7. Selon le sixième, les parties doivent présenter, dès les conclusions mentionnées aux articles 905-2 et 908 à 910, l’ensemble de leurs prétentions sur le fond. Néanmoins, et sans préjudice de l’alinéa 2 de l’article 802, demeurent recevables, dans les limites des chefs du jugement critiqués, les prétentions destinées à répliquer aux conclusions et pièces adverses ou à faire juger les questions nées, postérieurement aux premières conclusions, de l’intervention d’un tiers ou de la survenance ou de la révélation d’un fait.
8. Selon le dernier de ces textes, le conseiller de la mise en état examine l’affaire dans les quinze jours suivant l’expiration des délais pour conclure et communiquer les pièces. Il fixe la date de la clôture et celle des plaidoiries. Toutefois, si l’affaire nécessite de nouveaux échanges de conclusions, sans préjudice de l’article 910-4, il en fixe le calendrier, après avoir recueilli l’avis des avocats.
9. Depuis un arrêt du 7 mars 2024, procédant à un revirement de jurisprudence, la Cour de cassation juge désormais qu’il résulte de la combinaison de ces textes, interprétés à la lumière de l’article 6, § 1, de la Convention de sauvegarde des droits de l’homme et des libertés fondamentales, qu’une fois que les parties ont accompli toutes les charges procédurales leur incombant, la péremption ne court plus à leur encontre, sauf si le conseiller de la mise en état fixe un calendrier ou leur enjoint d’accomplir une diligence particulière (2e Civ., 7 mars 2024, pourvoi n° 21-19.475, publié).
10. Pour confirmer l’ordonnance déférée ayant constaté la péremption de l’instance, l’arrêt énonce que le point de départ du délai de péremption de deux ans est la dernière diligence accomplie par l’une des parties, en l’espèce, la notification des conclusions de l’employeur le 8 février 2021. Il relève qu’aucune des parties n’a sollicité auprès du conseiller de la mise en état la fixation de la procédure à une audience de plaidoirie.
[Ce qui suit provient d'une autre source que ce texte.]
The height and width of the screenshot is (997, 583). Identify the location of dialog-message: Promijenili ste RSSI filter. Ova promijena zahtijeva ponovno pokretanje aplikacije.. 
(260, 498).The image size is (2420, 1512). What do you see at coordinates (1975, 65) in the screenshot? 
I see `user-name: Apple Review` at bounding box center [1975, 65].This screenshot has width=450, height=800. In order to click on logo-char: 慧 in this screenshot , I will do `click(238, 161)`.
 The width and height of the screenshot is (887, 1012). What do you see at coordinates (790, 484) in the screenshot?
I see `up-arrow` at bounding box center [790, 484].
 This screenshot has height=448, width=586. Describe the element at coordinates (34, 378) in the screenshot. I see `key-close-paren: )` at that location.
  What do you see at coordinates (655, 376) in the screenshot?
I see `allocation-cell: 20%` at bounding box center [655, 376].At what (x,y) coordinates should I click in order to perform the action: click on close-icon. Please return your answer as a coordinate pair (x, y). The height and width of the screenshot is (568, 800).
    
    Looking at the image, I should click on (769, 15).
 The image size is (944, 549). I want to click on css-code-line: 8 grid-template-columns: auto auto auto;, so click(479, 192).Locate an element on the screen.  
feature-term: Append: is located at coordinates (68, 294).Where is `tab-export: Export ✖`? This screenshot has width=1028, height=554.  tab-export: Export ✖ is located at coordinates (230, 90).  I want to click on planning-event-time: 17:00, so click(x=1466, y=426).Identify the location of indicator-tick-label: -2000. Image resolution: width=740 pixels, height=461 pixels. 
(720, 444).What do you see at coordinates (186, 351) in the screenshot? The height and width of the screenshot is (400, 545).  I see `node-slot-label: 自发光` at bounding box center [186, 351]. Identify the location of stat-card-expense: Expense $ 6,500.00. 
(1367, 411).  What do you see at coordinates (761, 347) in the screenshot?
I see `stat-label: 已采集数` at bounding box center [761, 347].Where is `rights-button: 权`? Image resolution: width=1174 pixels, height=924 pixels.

Il ajoute que, si ce dernier dispose effectivement, par application de l’article 912 du code de procédure civile, d’un délai de quinze jours pour examiner l’affaire suivant l’expiration des délais accordés aux parties pour conclure et communiquer leurs pièces, et qu’il lui appartient de fixer la date de la clôture et des plaidoiries, le fait qu’il n’y ait pas procédé, y compris en raison d’un encombrement du rôle, ne privait pas les parties, qui conduisent l’instance, d’accomplir les diligences pour obtenir une fixation de l’affaire, en veillant ainsi à ce que la péremption ne soit pas acquise. Il conclut que la péremption de l’instance était acquise à la date du 8 février 2023.
11. Si c’est conformément à l’état du droit antérieur à l’arrêt du 7 mars 2024 que la cour d’appel en a déduit que la péremption était acquise, il y a lieu à annulation de l’arrêt attaqué en application de ce revirement de jurisprudence.
PAR CES MOTIFS, la Cour :
ANNULE, en toutes ses dispositions, l’arrêt rendu le 24 novembre 2023, entre les parties, par la cour d’appel d’Aix-en-Provence ;
Remet l’affaire et les parties dans l’état où elles se trouvaient avant cet arrêt et les renvoie devant la cour d’appel d’Aix-en-Provence, autrement composée ;
Condamne la société Lyofal aux dépens ;
En application de l’article 700 du code de procédure civile, rejette les demandes ;
Dit que sur les diligences du procureur général près la Cour de cassation, le présent arrêt sera transmis pour être transcrit en marge ou à la suite de l’arrêt annulé ;
Ainsi fait et jugé par la Cour de cassation, deuxième chambre civile, et prononcé publiquement le onze septembre deux mille vingt-cinq par mise à disposition de l’arrêt au greffe de la Cour, les parties ayant été préalablement avisées dans les conditions prévues au deuxième alinéa de l’article 450 du code de procédure civile.